Достоевский, как и Левочка, горел любовью к людям, но как-то шире, без рамки, без матерьяльных подробностей и всех тех мелочей, которые у Левочки стоят на первом плане; а когда Достоевский говорил про Христа, то чувствовалось то настоящее братство, которое соединяет нас всех в одном Спасителе. Нельзя забыть выражение его лица, ни слов его, и мне сделалось тогда так понятно то громадное влияние, которое он имел на всех без различия, даже и на тех, которые не могли понять его вполне. Он ни у кого ничего не отнимал – но дух его правды оживлял всех. – Вот об этом я мечтаю для нашего Левочки, когда он перестанет сидеть на своей Вавилонской башне. И с его-то сердцем, как это будет хорошо, утешительно! Слава Богу, что он теперь спокойнее.
Обнимите его за меня, прочитайте или не прочитайте ему мое письмо, это все равно – оно ни для него и ни для кого неинтересно, но написалось само собой, как это всегда со мной бывает.
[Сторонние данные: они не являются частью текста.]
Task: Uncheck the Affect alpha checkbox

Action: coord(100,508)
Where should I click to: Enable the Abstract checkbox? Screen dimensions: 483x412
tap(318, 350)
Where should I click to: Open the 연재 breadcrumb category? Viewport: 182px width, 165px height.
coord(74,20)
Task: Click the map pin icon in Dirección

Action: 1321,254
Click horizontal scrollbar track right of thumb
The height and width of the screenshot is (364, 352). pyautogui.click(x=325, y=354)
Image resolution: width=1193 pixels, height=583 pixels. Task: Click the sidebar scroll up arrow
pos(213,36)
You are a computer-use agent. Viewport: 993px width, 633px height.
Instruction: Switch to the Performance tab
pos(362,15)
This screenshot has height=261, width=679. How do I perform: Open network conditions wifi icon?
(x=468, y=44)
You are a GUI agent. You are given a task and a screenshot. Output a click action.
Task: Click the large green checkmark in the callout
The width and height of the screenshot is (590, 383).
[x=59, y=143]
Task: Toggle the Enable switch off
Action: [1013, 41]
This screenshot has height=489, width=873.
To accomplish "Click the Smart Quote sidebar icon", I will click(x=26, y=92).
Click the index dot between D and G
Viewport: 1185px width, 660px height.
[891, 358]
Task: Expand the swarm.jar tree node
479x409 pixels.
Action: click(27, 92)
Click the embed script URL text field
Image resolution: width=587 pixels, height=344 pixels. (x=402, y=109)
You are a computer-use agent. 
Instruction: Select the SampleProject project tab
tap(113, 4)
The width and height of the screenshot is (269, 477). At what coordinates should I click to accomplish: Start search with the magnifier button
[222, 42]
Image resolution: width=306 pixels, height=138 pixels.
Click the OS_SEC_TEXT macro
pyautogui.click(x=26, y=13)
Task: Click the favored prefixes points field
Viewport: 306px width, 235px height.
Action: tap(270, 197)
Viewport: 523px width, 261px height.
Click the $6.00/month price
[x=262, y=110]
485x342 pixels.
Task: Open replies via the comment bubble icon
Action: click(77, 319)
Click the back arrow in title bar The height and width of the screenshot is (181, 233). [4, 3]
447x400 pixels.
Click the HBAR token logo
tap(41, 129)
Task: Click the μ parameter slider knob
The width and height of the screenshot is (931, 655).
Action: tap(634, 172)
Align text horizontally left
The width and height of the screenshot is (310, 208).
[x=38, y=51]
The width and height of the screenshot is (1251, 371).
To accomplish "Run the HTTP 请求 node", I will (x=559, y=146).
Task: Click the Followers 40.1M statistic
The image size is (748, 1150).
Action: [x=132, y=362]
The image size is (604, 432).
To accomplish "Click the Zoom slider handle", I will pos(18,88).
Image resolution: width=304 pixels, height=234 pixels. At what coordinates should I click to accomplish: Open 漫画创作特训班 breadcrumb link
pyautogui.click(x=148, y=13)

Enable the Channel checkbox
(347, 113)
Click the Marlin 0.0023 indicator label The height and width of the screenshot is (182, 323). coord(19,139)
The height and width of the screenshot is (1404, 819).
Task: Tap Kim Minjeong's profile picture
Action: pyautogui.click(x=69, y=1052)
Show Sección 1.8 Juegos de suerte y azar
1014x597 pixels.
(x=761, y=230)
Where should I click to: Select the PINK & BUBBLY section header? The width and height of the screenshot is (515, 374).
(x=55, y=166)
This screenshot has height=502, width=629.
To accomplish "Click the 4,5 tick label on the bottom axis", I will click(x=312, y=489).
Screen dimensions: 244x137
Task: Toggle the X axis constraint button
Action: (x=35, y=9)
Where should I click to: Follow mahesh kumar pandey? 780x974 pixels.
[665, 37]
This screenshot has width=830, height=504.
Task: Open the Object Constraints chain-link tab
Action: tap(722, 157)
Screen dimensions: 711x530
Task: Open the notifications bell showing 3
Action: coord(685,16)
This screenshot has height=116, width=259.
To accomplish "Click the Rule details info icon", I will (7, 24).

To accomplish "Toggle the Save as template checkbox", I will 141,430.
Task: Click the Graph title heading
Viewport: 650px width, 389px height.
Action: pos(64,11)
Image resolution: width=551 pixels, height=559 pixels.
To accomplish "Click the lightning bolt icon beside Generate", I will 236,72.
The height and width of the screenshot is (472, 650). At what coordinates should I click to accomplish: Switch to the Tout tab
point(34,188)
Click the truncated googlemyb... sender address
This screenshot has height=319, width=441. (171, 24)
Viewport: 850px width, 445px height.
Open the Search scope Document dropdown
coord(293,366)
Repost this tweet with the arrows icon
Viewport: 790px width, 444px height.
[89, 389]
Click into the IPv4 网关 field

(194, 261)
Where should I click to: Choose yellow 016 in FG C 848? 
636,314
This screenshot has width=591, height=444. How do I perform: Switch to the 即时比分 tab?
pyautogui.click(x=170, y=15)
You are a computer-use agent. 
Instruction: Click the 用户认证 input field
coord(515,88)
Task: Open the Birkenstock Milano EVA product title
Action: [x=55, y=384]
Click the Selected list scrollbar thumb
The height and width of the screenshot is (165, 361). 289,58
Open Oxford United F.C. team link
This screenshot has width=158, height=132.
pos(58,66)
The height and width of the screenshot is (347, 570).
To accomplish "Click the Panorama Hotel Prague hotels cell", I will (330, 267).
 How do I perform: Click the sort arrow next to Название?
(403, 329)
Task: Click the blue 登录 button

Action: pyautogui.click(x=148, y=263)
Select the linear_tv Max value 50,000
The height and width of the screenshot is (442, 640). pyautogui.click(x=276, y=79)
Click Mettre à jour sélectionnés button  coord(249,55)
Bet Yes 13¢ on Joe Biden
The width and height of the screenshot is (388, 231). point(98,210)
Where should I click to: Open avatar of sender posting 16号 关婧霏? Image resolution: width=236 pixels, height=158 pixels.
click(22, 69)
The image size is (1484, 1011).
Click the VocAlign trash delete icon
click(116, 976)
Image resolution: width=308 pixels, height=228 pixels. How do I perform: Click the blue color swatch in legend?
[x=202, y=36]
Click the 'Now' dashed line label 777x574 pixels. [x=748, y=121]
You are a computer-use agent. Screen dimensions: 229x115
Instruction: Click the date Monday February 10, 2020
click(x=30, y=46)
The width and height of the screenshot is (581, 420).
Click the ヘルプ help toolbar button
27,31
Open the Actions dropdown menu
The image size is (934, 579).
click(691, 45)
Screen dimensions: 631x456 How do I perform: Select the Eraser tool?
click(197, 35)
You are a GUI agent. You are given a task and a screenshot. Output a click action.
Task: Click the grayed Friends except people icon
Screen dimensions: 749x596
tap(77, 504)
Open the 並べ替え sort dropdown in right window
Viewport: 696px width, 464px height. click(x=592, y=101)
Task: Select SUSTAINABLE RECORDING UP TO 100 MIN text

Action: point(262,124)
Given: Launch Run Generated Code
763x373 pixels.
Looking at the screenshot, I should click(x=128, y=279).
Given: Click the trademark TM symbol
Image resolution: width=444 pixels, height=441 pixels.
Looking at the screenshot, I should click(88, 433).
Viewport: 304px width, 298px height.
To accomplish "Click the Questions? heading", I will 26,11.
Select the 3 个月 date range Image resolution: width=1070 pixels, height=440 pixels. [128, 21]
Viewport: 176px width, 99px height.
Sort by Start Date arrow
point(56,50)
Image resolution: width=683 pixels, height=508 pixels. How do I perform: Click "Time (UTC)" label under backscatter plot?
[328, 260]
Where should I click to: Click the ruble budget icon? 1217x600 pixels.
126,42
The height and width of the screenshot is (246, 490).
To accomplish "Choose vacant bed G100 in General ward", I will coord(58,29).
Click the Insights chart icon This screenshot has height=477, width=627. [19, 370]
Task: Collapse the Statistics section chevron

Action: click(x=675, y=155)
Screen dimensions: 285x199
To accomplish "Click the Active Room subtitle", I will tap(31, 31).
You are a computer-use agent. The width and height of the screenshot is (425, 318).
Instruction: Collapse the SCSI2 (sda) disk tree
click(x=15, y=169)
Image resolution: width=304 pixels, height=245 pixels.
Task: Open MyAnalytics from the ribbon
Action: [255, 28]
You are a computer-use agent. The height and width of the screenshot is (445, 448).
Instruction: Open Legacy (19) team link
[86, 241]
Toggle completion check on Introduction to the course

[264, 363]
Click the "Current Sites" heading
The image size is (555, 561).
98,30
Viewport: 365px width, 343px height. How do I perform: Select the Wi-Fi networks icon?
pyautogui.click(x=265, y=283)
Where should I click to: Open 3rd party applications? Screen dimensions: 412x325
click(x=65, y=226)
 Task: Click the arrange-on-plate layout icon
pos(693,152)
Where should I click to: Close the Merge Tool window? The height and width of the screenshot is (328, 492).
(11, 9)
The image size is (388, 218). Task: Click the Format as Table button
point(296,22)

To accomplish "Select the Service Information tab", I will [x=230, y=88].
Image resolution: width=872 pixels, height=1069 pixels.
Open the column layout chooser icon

Знаю, что у вас дела много, но, пожалуйста, иногда пишите мне хоть несколько строк и не величайте меня графиней. Я для всех вас ничто иное, как Бабушка» (Л. Н. Толстой и А. А. Толстая. Переписка. С. 533–534).
Из письма A. A. Толстой –
Л. Н. Толстому и С. А. Толстой
8 августа 1887 г. Царское Село
Л.Н. и С.А. Толстые
«Дорогие друзья Léon и Sophie, благодарю вас от души за вашу дружбу. Она меня согрела с ног до головы. Вижу, что никакое истинное чувство не изменяется, а, напротив, влечет за собой новые привязанности. […] Право, без всяких риторических фигур, я даже во сне продолжаю разговаривать с вами. Сколько недосказанного! Сколько новых вопросов, истекающих из тронутых нами! Я ими пропитана до болезненности – до неудовлетворенной жажды, и покамест несомненно стою ближе к вам, чем к окружающей меня обстановке. Пожалуй, и на этом можно создать целую систему о бессмертии души. Душа везде вне пространства и времени. Vous voyez, mon cher Léon, que je n’oublie pas les expressions savantes de votre opuscule. C’est maintenant que je le couve de loin et repasse dans mon esprit cet étrange amalgame de vérité et de ténèbres. Comme Достоевский, lorsqu’il a lu chez moi votre profession de foi, j’ai envie de m’écrier 75: не то, не то!
Чтобы победить нашу греховную природу, нам нужно нечто лучшее, высшее, чем Разум, разыгрывающий роль героя в вашем новом творении, и это высшее, лучшее уже давно горит в вашем сердце, но вы точно боитесь дать ему более простора.
Я уверена, что даже материалисты встрепенулись бы при более живом слове, сказанном вами. А разум им свой брат или свой камердинер – man of all work76, всегда готовый на всякие посылки» (Л. Н. Толстой и А. А. Толстая. Переписка. С. 426–427).